In a Rain of Dust: Death, Deceit and the Lawyer who Busted Big Asbestos
David Kinley
£22.50, John Hopkins University Press
★★★★✩
Is there a mineral more cruel than asbestos? Was there a political doctrine more cruel than apartheid? The mining of the most lethal variety of the first under the rigorous application of the second combined, over decades, in an unspeakably cruel public health disaster – the rain of dust of the title.
Not just the miners of crocidolite asbestos but their families and neighbours had their lives ended prematurely and agonisingly by asbestosis and pleural mesothelioma. Protective measures and healthcare were doled out according to race. For the ‘Bantu’ category, that meant almost nothing.
There was a further twist in the screw: in Britain the health risks of asbestos had been noted as early as 1898, with the first (admittedly feeble) legislation to ameliorate them passed in 1931. Yet South African producers, including the UK-owned Cape plc, carried on regardless, their denials in effect sweeping the medical evidence under the carpet.
This is the background to the nine-year legal case brought in the English courts by Richard Meeran (pictured) of claimant firm Leigh Day, brilliantly narrated for lay readers by David Kinley of Doughty Street Chambers. While the case’s landmark hearing in the House of Lords took place a quarter of a century ago, In a Rain of Dust could hardly be more topical.
For a start, the forum non conveniens arguments which filled much of the proceedings continue to be relevant in attempts to hold multinational companies to account in England and Wales.

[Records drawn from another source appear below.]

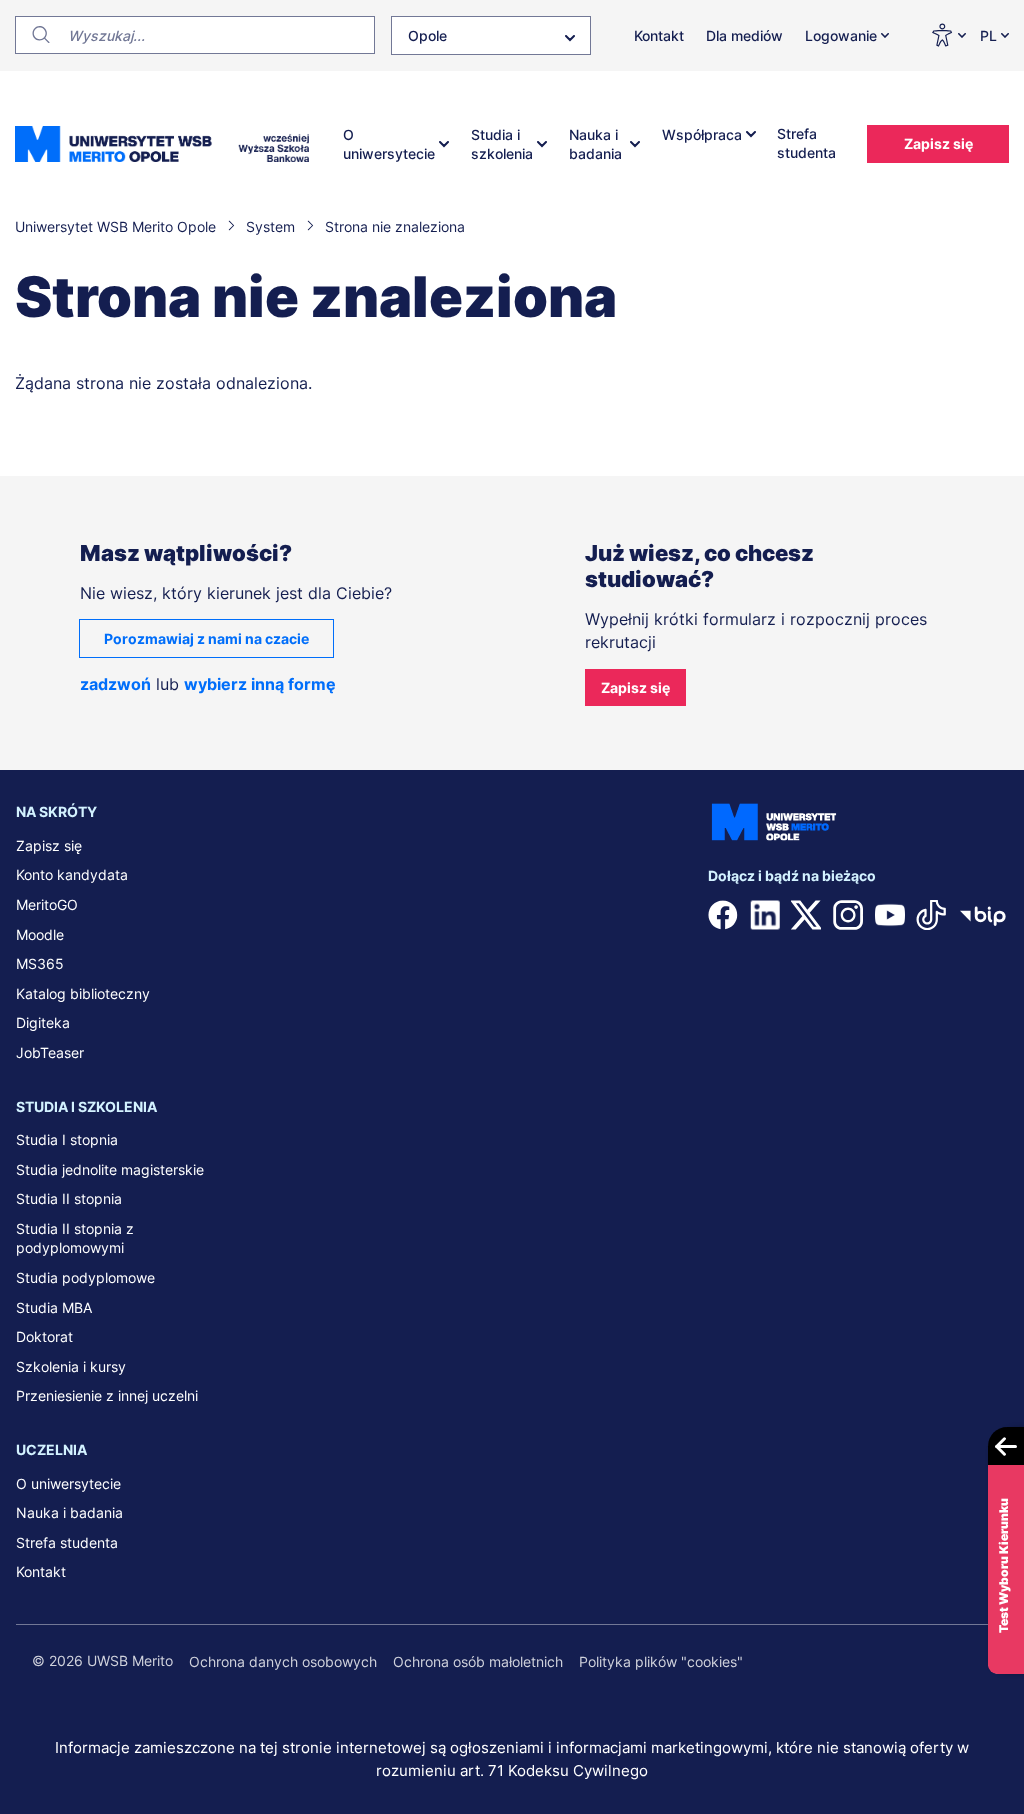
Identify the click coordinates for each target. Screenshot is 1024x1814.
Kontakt (659, 35)
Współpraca (702, 134)
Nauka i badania (595, 144)
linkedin (765, 915)
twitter (806, 915)
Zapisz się (938, 143)
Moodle (40, 934)
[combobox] (491, 35)
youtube (890, 915)
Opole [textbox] (427, 35)
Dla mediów (744, 35)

So, too, are questions around the funding of such claims, though the Cape litigation, controversially at the time, benefited from legal aid, a course not available now.
Finally, and most topically, the role of the lawyer identifying with clients. The ‘cab rank’ rule features just once in the story, when veteran anti-apartheid campaigner Sir Sydney Kentridge QC appears in the Court of Appeal – for Cape. No such rule applies to our hero solicitor Meeran, who last appeared in the Gazette’s pages in connection with potential litigation against Harrods over sexual abuse allegations. Readers may guess whose side he is on.
But what of the other practitioners in the story, those in South Africa and England acting for Cape? A chapter entitled ‘offensive lawyers’ portrays at least some of them as villains, among other things, for an unsuccessful attack on Meeran’s professional conduct in ‘decidedly heated’ proceedings. But in testing the claimants’ case thus, were the defendants not also doing their bit for justice? Like a good criminal advocate, can they not take comfort from the fact that their vigorous defence at least helped assure the safety of their client’s conviction?
Arguments over these matters will continue to rage. So will blue asbestos.